Besides governments, digital currencies have captured the attention of institutional investors. Earlier this month, we saw family offices and venture capital firms enter the cryptocurrency market. One such family offices is the Soros Management Fund whose founder, George Soros, previously termed cryptocurrencies a ‘bubble’.
A venture capital firm associated with Rockefeller family, Venrock, is investing in digital currencies and other related projects in partnership with an investment group called CoinFund.
But what is causing this flow of institutional capital into the cryptocurrency space?
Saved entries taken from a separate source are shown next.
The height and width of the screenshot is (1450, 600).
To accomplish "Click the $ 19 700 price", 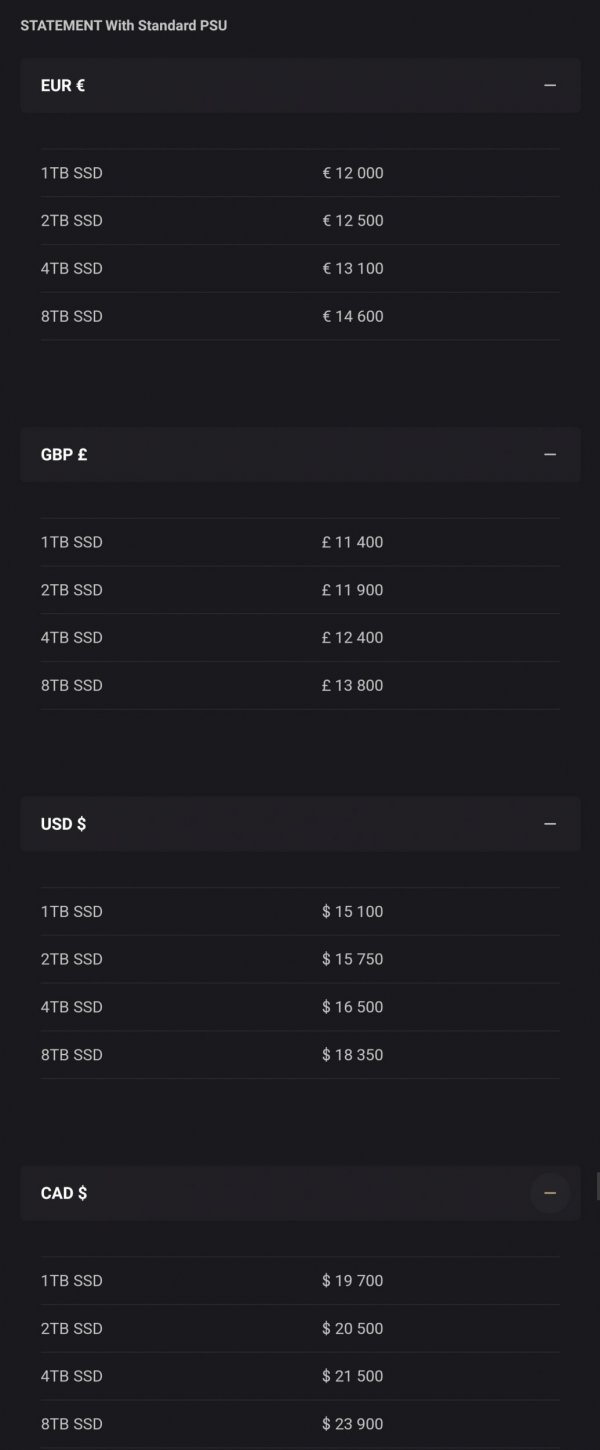I will 353,1280.
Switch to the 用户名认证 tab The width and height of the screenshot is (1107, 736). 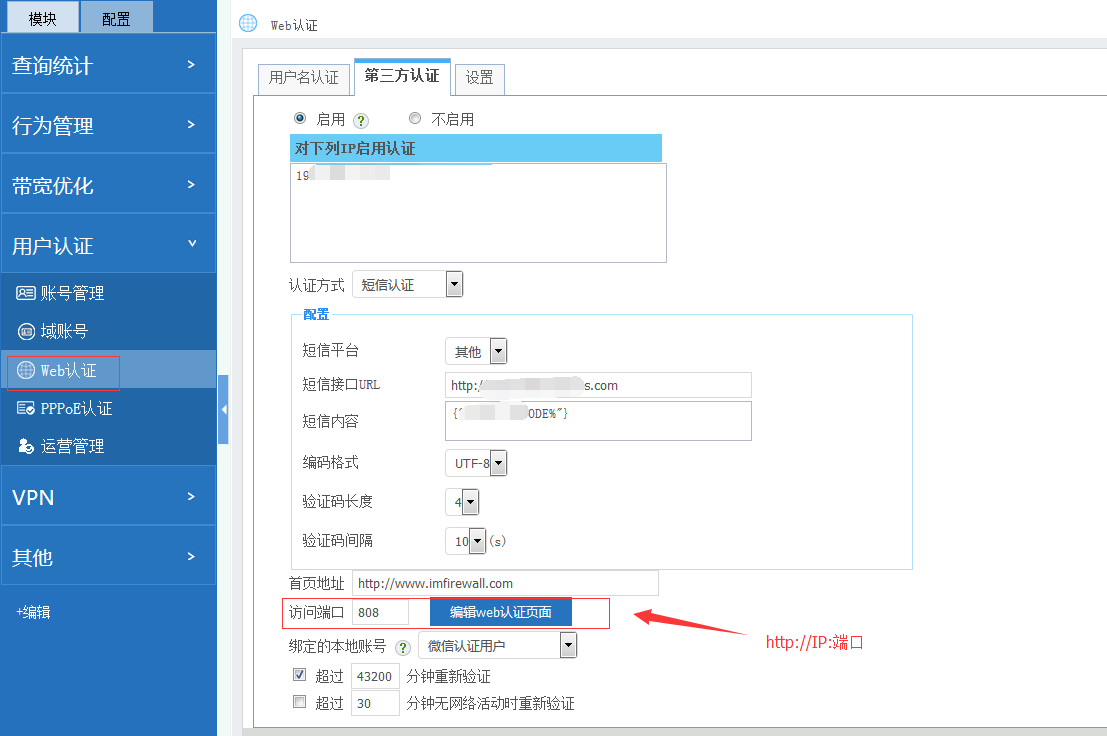pyautogui.click(x=304, y=78)
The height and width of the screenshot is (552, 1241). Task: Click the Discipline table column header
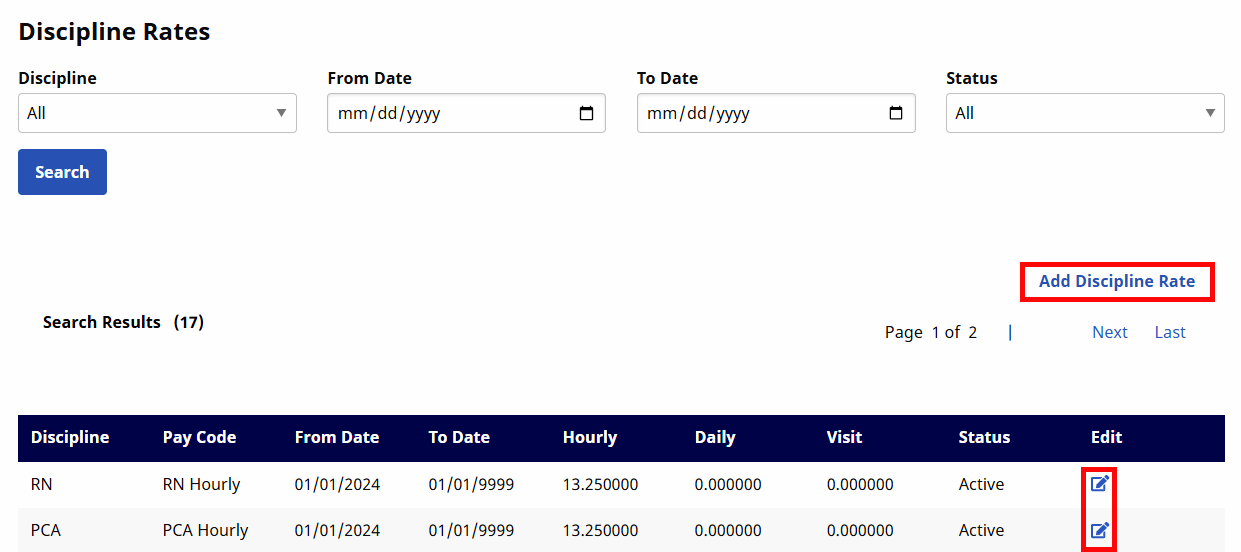pyautogui.click(x=70, y=437)
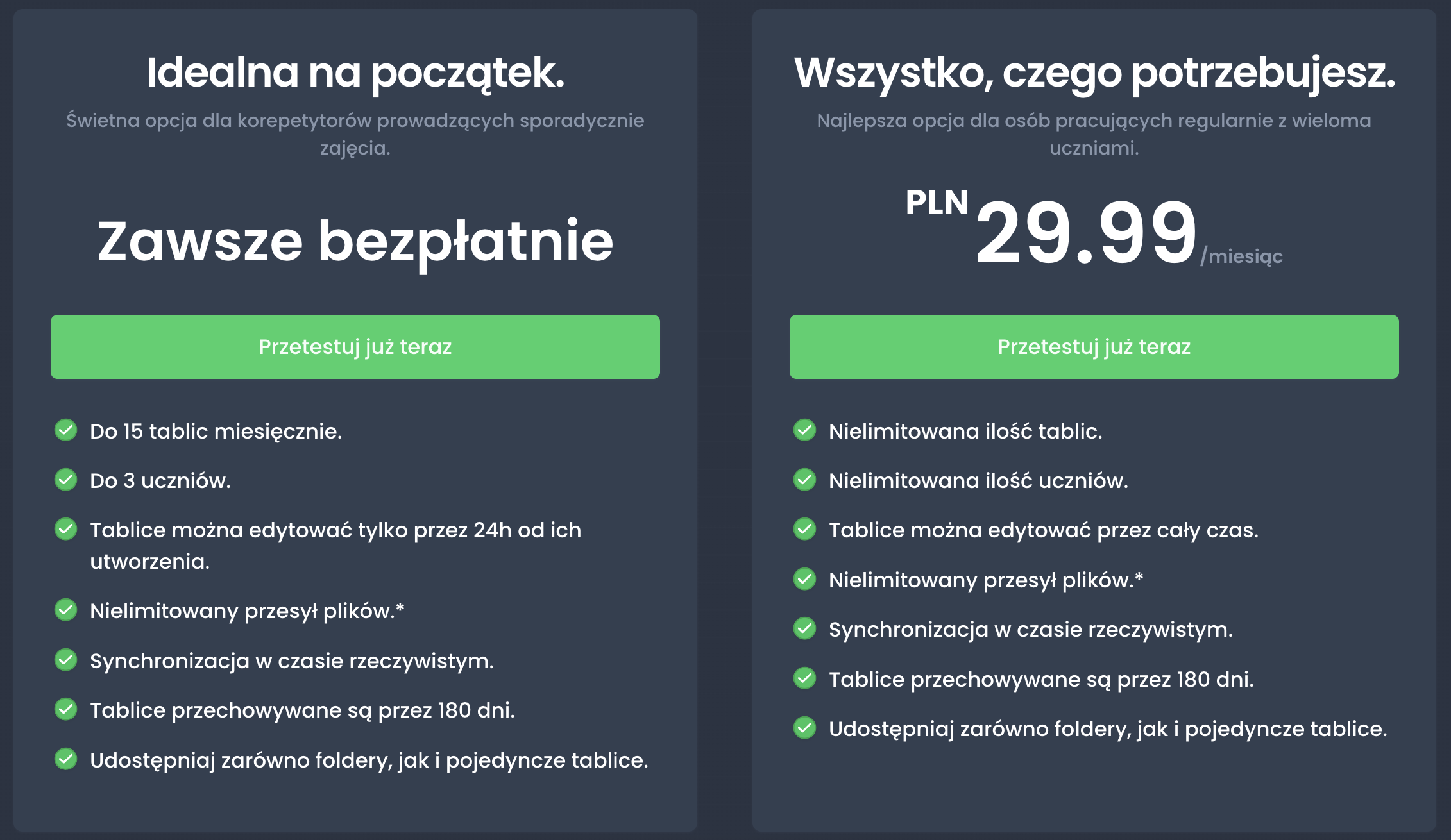The width and height of the screenshot is (1451, 840).
Task: Click the "29.99" monthly price
Action: [x=1085, y=232]
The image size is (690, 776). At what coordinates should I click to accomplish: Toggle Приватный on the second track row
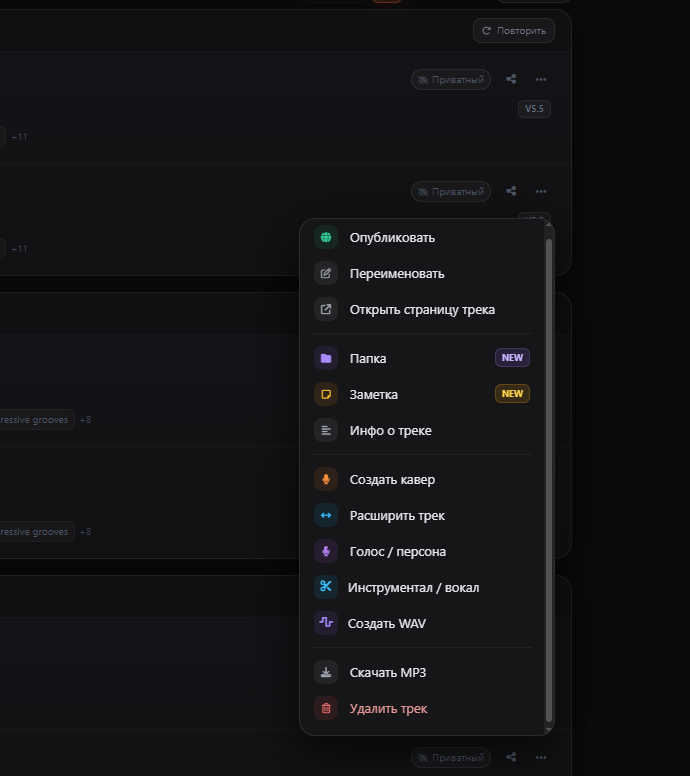coord(451,191)
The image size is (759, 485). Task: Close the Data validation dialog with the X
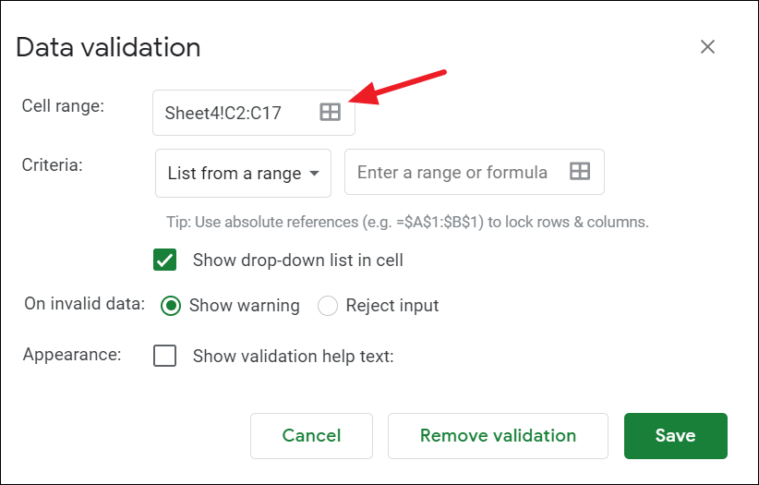pyautogui.click(x=708, y=47)
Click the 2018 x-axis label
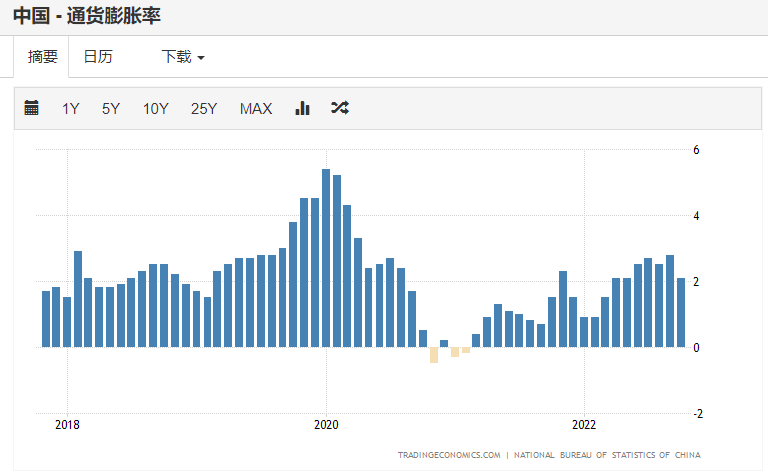The width and height of the screenshot is (768, 474). click(67, 424)
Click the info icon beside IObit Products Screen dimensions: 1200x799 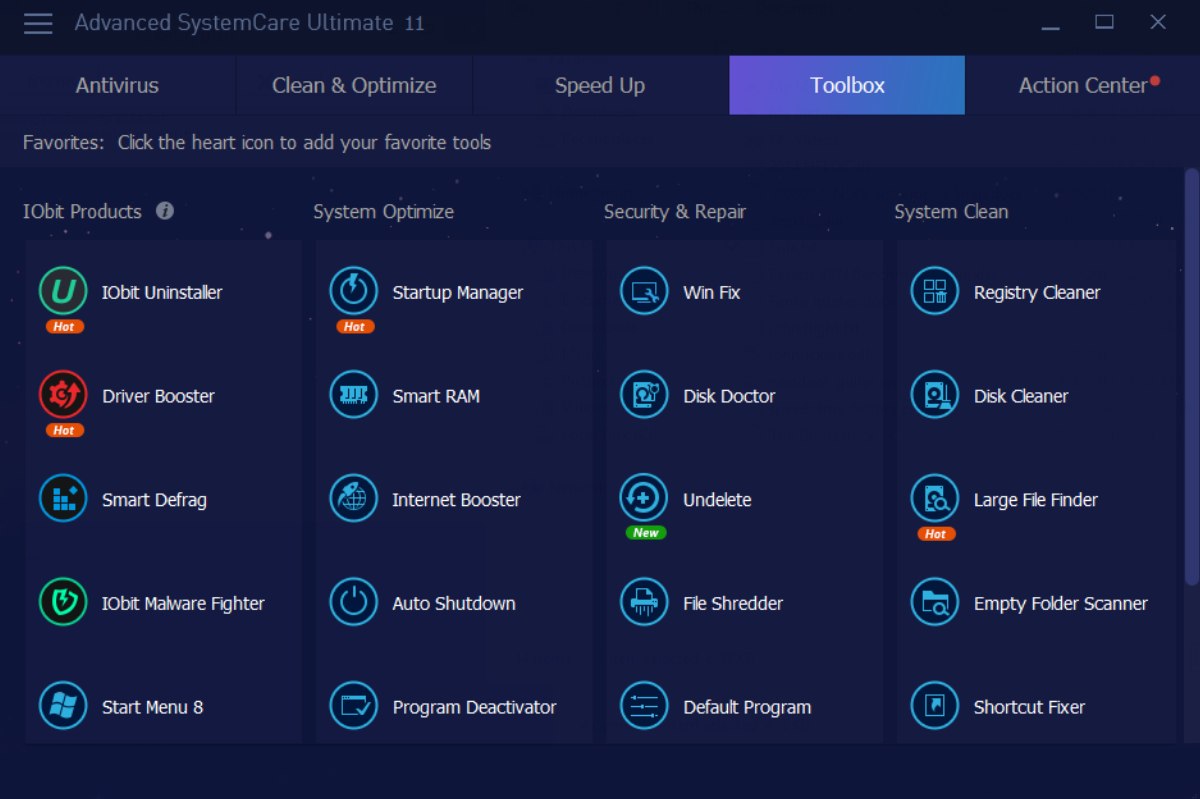165,211

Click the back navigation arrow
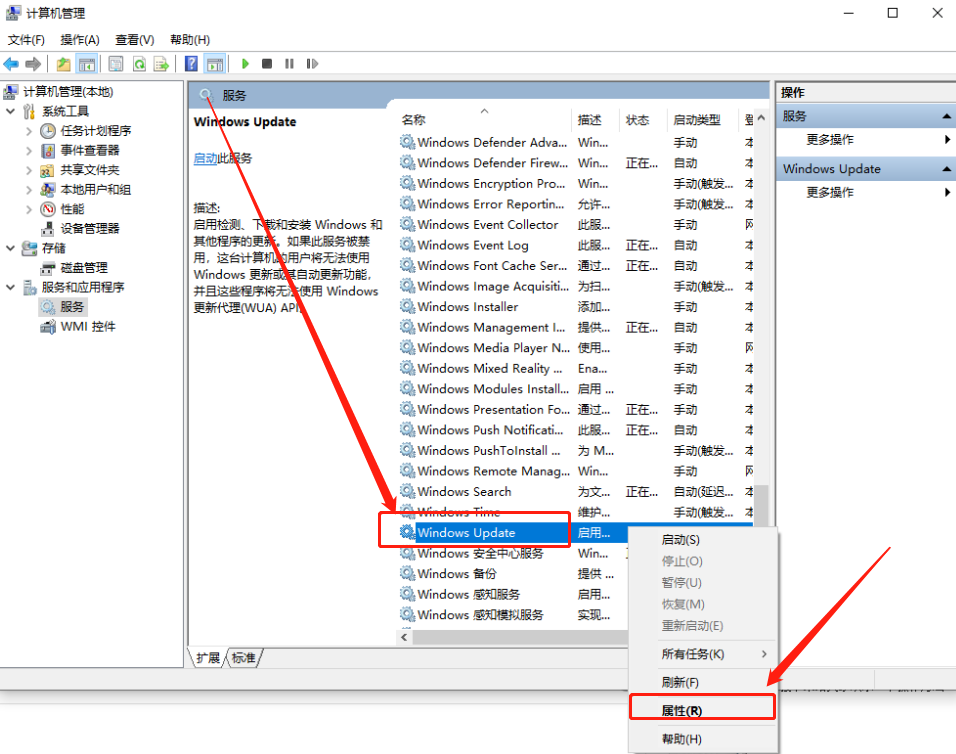(x=12, y=63)
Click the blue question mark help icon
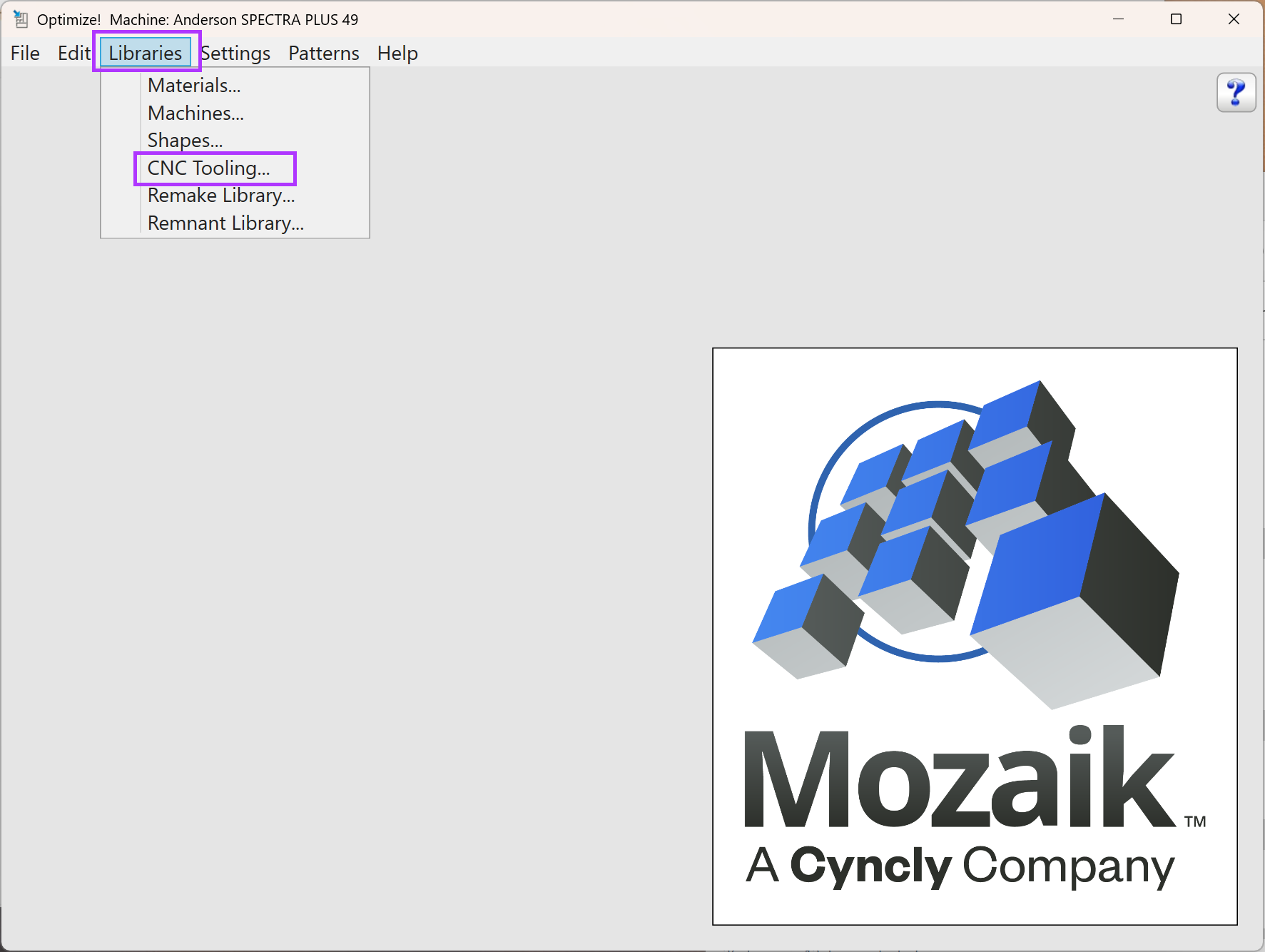 point(1236,93)
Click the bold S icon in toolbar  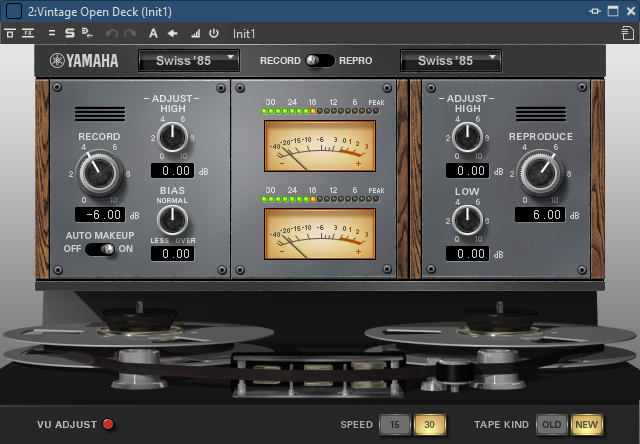click(71, 33)
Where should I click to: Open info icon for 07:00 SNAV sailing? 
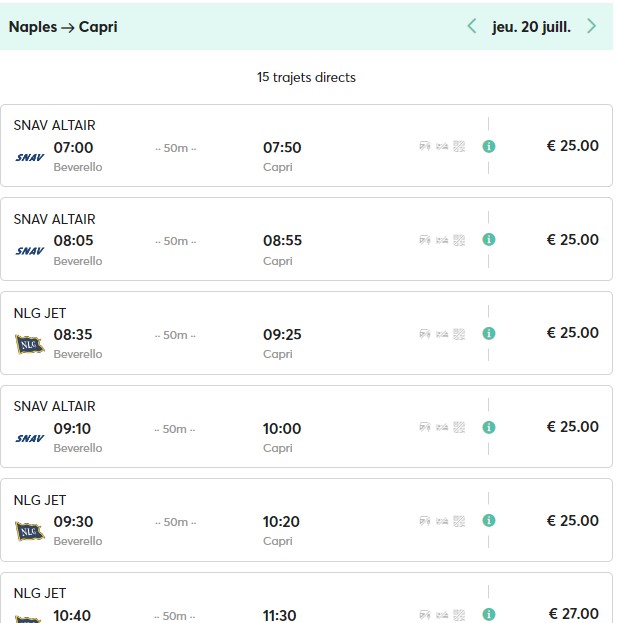coord(489,146)
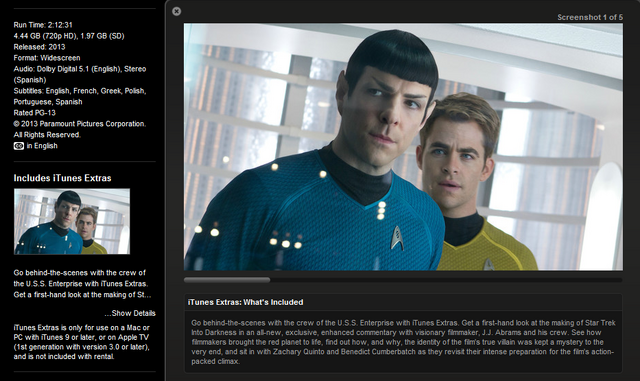Click the Screenshot 1 of 5 counter
Screen dimensions: 640x381
[x=590, y=17]
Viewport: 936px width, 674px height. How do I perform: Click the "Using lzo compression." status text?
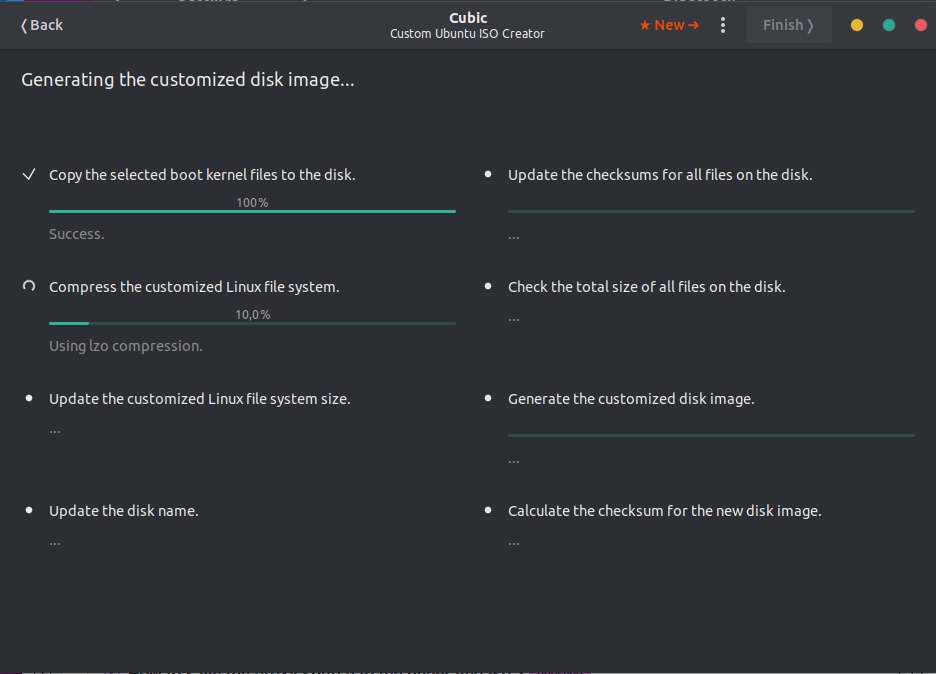(126, 346)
Cryptocurrency players acknowledge that several factors have motivated the entry of institutional investors into the crypto space.
“It could be a simple case of ‘If you can’t beat them, join them’,” Vincent Lim, CEO of Fanfare Global, says.
He further notes that being used to large investments, institutional investors may have viewed crypto returns as too little compared to the traditional investments they are accustomed to. However, this is quickly changing.
“Institutional investors have always been the dominant player in stock markets. They have, for the longest time, shied away from ‘betting’ their money on cryptocurrency, looking at it as a playground for individual investors or even geeks. The investment amounts and returns were ‘too small’ for their traditional structured models. But, as the number of individual investors increase exponentially in the cryptocurrency market, with many benefitting hugely from their investments in real dollar value, institutional investors are awakening and finally seeing that there is indeed intrinsic value in cryptocurrency,” Lim adds.
Luis Manuel Lopez, General Coordinator at WorkChain Centers, thinks the interest is largely motivated by the drop in cryptocurrency prices.
He says, “Since December 2017 there has been a significant depreciation of the crypto market, with very interesting prices for the entry of large investors.”
Further, institutional investors seem to be understanding the role cryptocurrencies can play in different markets and this is motivating them to invest in the market according to Denis Farnosov, founder of AlfaToken.
“First these institutional investors see the mission behind cryptocurrencies and blockchain. They are attracted by the fundamental changes that can be made in a number of markets,” he says.
Accessing Crypto Assets
As institutional investors now turn their attention to cryptocurrencies, financial companies have already started developing business models to facilitate access to crypto assets for this investor class.
According to a Bloomberg report published this past week, Barclays PLC is considering the possibility of setting up a desk to trade digital currencies targeting institutional investors. At the moment, the financial company is gauging the demand for digital currencies among institutional investors to determine the feasibility of its business model.
Should the company act on it, this move will boost the adoption of virtual assets by institutional investors.
Disclaimer: David Drake is on the advisory board for most of the firms mentioned or quoted in this article.